> **To do**
Can you gather every line from the items below that contains the string "word", treating uppercase and lowercase as different?

(Item position entries)

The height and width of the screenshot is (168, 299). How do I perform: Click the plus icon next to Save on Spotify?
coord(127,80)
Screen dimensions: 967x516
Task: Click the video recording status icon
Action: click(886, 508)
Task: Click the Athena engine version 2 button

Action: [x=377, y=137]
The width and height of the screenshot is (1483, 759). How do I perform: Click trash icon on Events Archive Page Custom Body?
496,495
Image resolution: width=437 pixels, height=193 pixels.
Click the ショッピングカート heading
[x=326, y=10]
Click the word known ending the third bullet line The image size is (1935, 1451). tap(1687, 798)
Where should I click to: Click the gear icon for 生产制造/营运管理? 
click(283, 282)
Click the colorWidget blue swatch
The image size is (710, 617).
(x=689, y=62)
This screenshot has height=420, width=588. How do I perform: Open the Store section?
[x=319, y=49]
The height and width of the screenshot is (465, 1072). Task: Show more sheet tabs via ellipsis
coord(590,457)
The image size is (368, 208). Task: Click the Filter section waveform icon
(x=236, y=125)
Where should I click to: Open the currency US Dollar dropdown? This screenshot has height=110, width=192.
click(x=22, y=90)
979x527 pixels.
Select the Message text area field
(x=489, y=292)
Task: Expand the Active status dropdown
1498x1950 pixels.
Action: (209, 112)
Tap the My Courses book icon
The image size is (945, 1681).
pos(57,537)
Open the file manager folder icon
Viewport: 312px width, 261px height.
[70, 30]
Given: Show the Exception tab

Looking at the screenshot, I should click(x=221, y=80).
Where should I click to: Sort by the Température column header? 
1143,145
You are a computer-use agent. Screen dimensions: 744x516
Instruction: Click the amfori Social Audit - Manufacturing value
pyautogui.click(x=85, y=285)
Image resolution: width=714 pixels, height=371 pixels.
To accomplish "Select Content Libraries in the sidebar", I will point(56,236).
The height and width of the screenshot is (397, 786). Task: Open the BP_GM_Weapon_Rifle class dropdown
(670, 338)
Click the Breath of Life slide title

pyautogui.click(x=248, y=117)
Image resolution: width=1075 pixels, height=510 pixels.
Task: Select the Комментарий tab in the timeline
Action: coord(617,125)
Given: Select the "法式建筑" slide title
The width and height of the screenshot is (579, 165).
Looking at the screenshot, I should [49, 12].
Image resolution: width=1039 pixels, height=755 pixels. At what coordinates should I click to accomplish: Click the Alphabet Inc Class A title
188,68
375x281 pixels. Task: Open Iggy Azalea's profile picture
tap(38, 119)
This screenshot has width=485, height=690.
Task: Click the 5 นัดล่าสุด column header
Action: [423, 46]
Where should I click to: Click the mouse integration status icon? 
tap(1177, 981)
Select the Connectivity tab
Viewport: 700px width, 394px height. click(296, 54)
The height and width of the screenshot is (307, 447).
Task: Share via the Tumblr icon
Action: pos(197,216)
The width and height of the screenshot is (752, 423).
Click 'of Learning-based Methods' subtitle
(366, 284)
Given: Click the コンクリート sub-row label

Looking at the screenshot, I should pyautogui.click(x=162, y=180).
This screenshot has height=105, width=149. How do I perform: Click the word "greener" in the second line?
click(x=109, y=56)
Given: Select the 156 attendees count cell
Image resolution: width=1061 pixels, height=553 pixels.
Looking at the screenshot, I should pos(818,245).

> **Result of this exercise**
Click the word known ending the third bullet line The image size is (1935, 1451). tap(1687, 798)
This screenshot has height=105, width=149. How do I perform: Click the word "greener" in the second line?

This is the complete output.